**What is needed**
Update the part that opens with the line containing "will (1470, 35)." and closes with the line containing "coord(123,32)", writing "computer-use agent" wherever "GUI agent" appears and leaving everything else as it is.

**Rows of pointing data**

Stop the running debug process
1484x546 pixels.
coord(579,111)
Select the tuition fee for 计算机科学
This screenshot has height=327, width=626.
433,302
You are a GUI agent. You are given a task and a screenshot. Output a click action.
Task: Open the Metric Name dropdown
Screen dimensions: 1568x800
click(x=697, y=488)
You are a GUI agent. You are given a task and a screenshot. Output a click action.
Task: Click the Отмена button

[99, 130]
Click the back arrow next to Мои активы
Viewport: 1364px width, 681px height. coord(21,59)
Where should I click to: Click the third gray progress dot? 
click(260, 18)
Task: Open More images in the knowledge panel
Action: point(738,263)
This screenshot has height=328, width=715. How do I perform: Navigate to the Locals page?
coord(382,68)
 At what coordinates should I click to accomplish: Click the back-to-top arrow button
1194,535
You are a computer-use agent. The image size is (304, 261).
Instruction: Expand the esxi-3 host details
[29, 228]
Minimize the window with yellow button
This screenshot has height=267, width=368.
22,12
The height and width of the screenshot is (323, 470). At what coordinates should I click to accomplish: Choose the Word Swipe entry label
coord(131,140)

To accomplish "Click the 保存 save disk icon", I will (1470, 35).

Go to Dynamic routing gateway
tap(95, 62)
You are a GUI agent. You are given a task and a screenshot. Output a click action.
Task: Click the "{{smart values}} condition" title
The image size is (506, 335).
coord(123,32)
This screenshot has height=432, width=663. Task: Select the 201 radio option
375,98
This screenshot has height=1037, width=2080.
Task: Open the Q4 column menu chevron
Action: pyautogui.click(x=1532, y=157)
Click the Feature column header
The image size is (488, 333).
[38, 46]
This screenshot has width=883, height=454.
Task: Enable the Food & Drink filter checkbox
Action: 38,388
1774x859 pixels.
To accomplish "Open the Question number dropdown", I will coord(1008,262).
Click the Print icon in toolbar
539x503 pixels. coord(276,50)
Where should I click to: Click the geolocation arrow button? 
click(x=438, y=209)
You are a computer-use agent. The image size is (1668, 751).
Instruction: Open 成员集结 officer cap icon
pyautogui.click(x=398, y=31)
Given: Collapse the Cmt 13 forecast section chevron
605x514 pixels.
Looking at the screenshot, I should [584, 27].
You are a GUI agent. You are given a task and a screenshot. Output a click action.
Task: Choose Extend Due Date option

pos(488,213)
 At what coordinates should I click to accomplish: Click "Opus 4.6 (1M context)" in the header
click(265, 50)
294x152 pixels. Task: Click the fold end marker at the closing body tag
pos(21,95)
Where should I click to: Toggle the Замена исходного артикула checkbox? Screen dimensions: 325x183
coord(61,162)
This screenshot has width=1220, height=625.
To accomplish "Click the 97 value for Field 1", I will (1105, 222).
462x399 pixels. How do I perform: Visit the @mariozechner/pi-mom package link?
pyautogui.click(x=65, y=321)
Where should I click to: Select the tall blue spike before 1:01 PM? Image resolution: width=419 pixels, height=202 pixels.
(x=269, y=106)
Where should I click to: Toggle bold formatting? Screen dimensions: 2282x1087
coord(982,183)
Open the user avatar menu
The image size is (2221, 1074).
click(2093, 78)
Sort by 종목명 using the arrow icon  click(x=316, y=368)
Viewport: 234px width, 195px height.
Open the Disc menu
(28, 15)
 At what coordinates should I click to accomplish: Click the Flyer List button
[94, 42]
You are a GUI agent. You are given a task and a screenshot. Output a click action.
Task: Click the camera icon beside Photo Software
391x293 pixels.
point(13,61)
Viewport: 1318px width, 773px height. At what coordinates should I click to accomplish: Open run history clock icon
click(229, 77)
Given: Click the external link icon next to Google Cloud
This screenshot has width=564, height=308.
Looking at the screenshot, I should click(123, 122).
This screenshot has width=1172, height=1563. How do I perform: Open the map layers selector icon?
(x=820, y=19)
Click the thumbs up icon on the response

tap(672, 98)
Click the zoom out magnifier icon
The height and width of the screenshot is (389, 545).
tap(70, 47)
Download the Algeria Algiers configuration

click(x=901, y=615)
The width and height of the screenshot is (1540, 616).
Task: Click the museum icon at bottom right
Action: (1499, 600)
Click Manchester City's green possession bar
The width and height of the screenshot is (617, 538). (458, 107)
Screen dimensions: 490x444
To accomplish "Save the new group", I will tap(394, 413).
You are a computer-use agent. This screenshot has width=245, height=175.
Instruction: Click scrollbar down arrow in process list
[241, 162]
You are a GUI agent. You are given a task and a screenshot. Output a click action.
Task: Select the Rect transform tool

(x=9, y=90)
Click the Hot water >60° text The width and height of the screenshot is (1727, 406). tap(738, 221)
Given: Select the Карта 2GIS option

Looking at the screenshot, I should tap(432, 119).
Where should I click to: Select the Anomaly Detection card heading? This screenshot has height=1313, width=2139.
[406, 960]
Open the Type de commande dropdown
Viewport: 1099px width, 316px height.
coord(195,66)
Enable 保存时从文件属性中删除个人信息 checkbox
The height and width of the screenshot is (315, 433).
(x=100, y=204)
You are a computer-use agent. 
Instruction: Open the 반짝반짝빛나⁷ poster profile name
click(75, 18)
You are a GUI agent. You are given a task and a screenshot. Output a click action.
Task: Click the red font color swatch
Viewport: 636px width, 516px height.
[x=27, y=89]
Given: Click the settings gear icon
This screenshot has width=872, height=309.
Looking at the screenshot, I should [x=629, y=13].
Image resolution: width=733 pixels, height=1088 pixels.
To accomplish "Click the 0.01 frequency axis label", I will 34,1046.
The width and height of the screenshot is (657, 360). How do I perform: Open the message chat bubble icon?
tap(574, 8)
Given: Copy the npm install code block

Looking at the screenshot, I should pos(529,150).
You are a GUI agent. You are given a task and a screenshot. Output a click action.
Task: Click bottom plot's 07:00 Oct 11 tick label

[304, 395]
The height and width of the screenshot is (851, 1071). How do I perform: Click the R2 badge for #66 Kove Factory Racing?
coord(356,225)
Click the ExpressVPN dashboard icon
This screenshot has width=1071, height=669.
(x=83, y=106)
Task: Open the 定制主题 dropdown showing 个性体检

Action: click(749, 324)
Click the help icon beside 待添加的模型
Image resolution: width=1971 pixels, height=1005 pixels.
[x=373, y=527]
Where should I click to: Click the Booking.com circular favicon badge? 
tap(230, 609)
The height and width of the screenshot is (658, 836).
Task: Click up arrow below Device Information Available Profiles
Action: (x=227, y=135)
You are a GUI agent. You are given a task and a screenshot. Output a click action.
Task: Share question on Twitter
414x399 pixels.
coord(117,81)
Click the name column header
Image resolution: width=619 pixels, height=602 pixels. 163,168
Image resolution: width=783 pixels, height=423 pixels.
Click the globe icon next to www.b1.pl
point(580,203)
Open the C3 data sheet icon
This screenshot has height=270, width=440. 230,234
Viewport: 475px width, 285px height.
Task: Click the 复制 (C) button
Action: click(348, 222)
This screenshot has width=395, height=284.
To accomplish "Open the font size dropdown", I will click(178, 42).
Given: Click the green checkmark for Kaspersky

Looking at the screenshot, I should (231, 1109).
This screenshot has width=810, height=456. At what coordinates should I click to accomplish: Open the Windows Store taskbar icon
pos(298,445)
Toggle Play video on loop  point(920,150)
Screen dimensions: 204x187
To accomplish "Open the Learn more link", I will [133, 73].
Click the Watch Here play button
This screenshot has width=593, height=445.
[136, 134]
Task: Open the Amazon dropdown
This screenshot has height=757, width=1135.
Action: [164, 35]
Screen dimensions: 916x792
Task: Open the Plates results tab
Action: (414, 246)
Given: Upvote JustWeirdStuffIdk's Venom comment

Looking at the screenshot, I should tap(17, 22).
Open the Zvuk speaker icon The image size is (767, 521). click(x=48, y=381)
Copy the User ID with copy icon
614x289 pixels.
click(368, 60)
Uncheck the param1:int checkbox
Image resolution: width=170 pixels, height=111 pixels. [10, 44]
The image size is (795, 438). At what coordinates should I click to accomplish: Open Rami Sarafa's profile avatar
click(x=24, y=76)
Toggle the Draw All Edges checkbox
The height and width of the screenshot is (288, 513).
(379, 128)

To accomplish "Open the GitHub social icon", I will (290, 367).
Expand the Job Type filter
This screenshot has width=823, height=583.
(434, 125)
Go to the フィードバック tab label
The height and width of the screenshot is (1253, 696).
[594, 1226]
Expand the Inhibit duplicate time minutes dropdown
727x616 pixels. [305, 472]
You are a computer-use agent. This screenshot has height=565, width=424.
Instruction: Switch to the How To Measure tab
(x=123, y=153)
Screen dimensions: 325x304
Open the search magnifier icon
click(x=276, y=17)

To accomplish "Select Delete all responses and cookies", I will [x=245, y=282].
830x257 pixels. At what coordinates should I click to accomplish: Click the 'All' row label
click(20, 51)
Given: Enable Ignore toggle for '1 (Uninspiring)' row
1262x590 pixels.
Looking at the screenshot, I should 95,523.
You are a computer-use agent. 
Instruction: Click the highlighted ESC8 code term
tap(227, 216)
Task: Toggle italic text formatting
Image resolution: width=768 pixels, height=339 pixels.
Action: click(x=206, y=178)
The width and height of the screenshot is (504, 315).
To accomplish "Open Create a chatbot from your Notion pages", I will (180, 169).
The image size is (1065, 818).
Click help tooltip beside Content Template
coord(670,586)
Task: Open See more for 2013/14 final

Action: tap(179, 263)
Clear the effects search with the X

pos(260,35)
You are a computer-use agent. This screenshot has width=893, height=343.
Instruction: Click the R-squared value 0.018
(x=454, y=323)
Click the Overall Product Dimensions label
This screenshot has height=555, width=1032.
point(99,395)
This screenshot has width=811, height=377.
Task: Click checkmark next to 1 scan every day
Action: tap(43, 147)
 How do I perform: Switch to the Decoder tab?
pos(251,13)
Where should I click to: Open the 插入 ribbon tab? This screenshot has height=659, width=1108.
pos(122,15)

**Finished exercise**
To accomplish "Click the 保存 save disk icon", I will (1470, 35).

Go to Dynamic routing gateway
tap(95, 62)
You are a computer-use agent. You are given a task and a screenshot. Output a click action.
Task: Click the "{{smart values}} condition" title
The image size is (506, 335).
coord(123,32)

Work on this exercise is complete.